Great and Little Wigborough is a civil parish in the City of Colchester district of Essex, England, about 6 mi from Colchester. The parish includes the villages of Great Wigborough and Little Wigborough and the hamlet of Stafford's Corner on the B1026 road. The parish was created in 1953 as a merger of the two ancient parishes of Great Wigborough and Little Wigborough. At the 2021 census the parish had a population of 231.

The parish shares a grouped parish council with the neighbouring parishes of Peldon, Salcott, and Virley; the parish council is called the Winstred Hundred Parish Council.

== History ==
The name "Wigborough" means 'Wicga's hill'. Wigborough was recorded in the Domesday Book as Wi(c)gheberga.

Great Wigborough and Little Wigborough were both ancient parishes. They were merged into a single parish called Great and Little Wigborough in 1953, subject to an adjustment to the boundary with Layer de la Haye at the same time.
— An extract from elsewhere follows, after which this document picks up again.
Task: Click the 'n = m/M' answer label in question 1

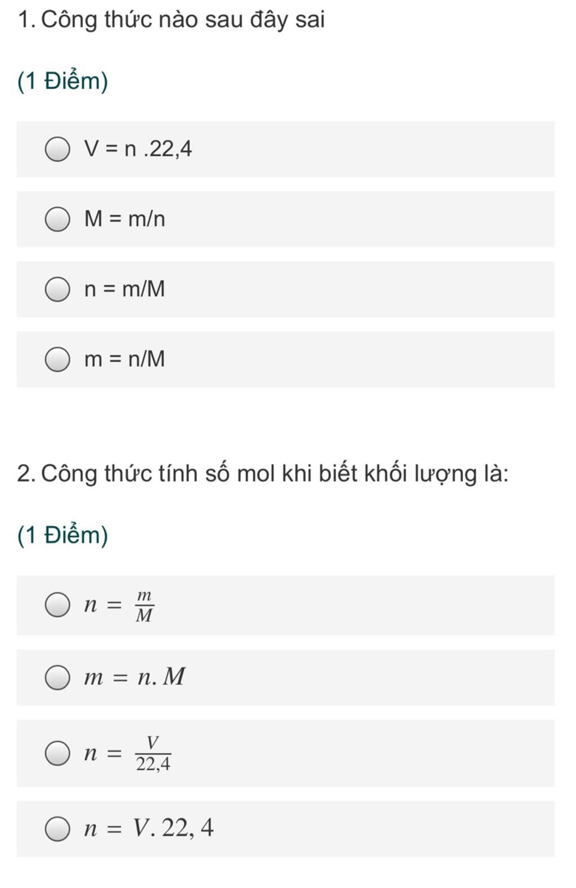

There are 18 listed buildings in Great and Little Wigborough.

==Governance==
There are three tiers of local government covering Great and Little Wigborough, at parish, district, and county level: Winstred Hundred Parish Council, Colchester City Council, and Essex County Council. The parish council is a grouped parish council, also covering the neighbouring parishes of Peldon, Salcott, and Virley.